Area Authority Seventy in the Philippines
Elder Henry Ferrer Acebedo has been administering to the needs of people for more than 25 years both as a Church leader and medical doctor. He graduated from medical school in 1963 and married Lucita Ojeda Custodio-Acebedo, who is also a physician.
In May 1975 he received a visit at his clinic from two missionaries, who gave him a short introduction to the Church and made a return appointment. “My wife and I took the lessons religiously, asking questions along the way about principles and doctrines which were not clear to us,” Elder Acebedo says. “We took the challenge of praying and reading the scriptures. I wanted to find out if Joseph Smith was really a prophet, so I asked for books about him.” Elder Acebedo read many books, including The History of Joseph Smith by His Mother and Teachings of the Prophet Joseph Smith, all before his baptism. He and his wife were baptized in August 1975.
“When my parents found out about our baptism, they got mad at us. But I reminded my father, an attorney and justice of the peace, what he told me as a boy: ‘Son, before I make any judgment, I get all the facts from both sides. I listen to all the arguments presented in court. Then, I pray to our Heavenly Father for guidance. And putting aside all personal and material considerations, I pen my final decision.’” Elder Acebedo then challenged his parents to take the lessons. Three months later, they were baptized. And within a year Elder Acebedo was called as president of the Surigao Branch.
Elder Acebedo attributes the strength of his testimony to reading the scriptures and other good books, holding family home evening, and joining the ward choir.
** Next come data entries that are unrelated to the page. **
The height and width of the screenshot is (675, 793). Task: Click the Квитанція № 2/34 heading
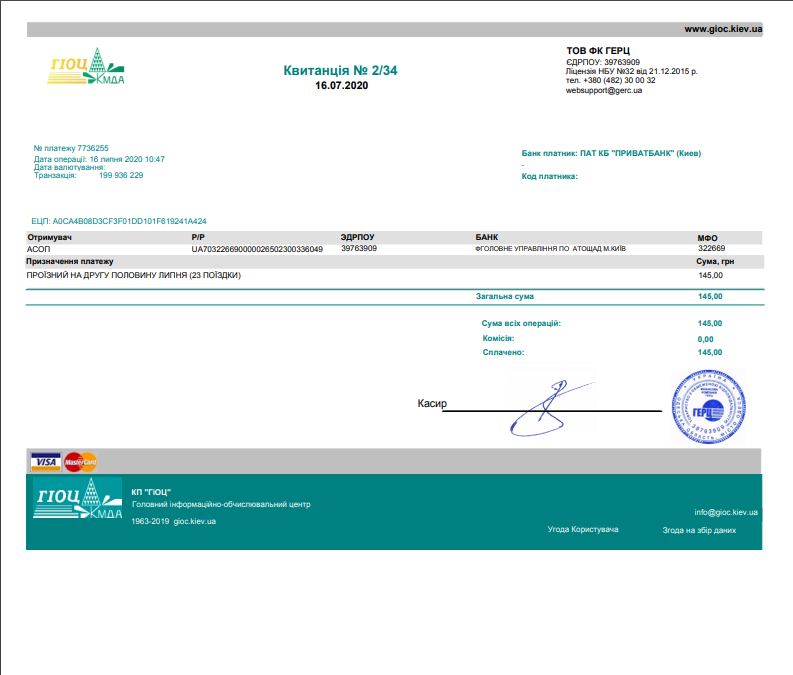[340, 69]
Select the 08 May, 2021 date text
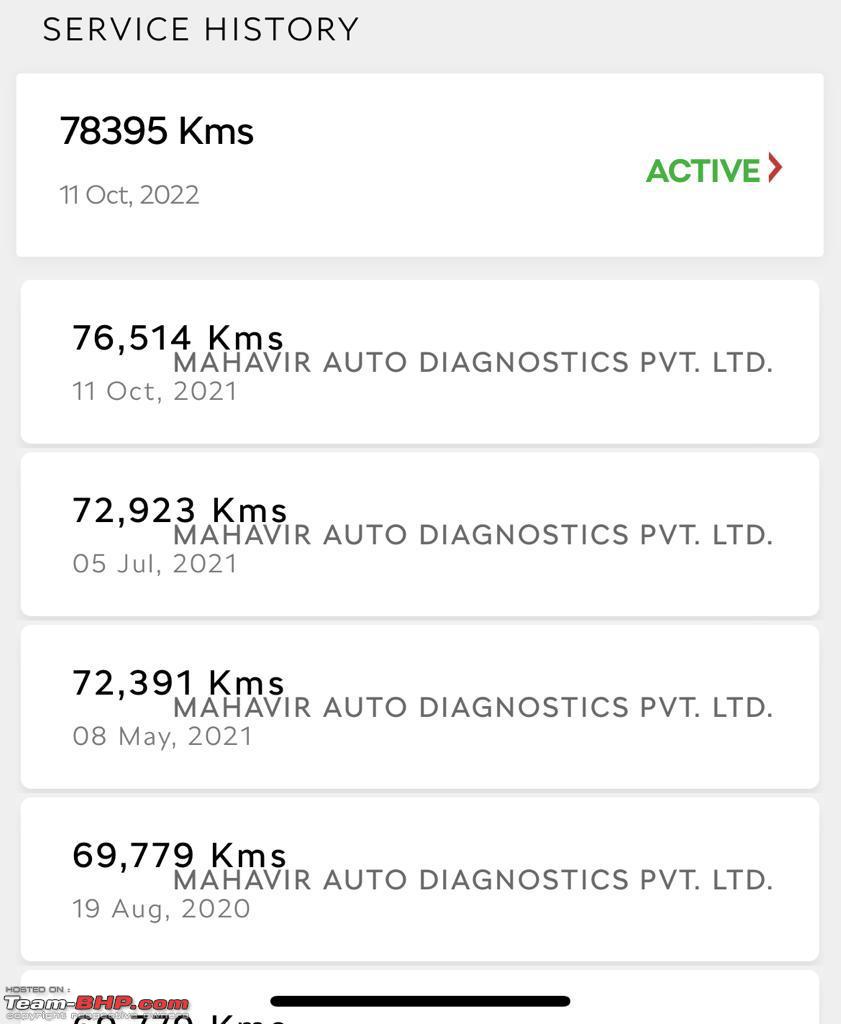Viewport: 841px width, 1024px height. pos(162,737)
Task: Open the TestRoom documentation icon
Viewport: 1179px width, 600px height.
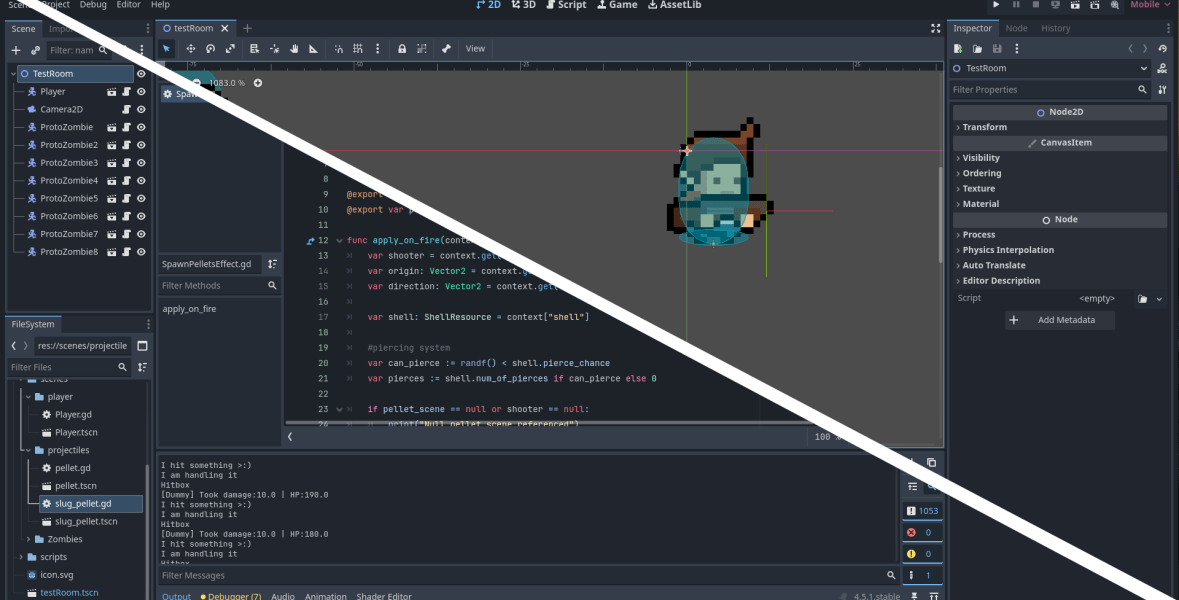Action: tap(1161, 68)
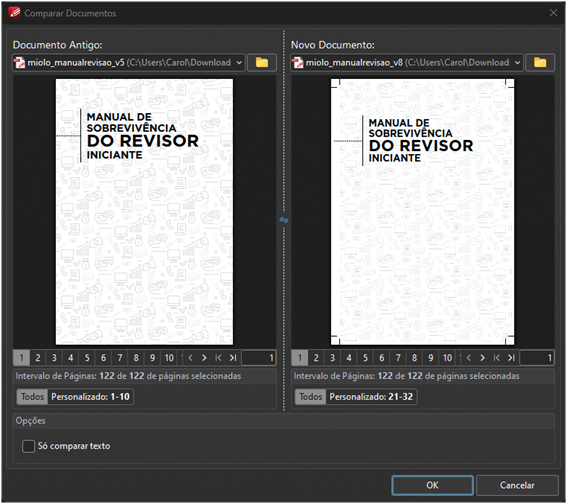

Doctrine and Covenants 4:2–7 [D&C 4:2–7] has been a guide and inspiration to him. “In my personal and family life,” he says, “I have submitted myself to the will of God. I have always said yes to the Lord because I know He will help me succeed. Magnifying my callings and keeping the Lord’s commandments has strengthened my faith in the Lord Jesus Christ.”
Fulfilling His Dreams
Luciano Duarte, who has served in a branch presidency or bishopric for more than half a century, has also been a popular disc jockey, making him perhaps one of the best-known Latter-day Saints in Laredo, Texas. His radio career spanned 37 years, and although there were several Spanish radio stations in the area, his program at times attracted more than 50 percent of the listening audience.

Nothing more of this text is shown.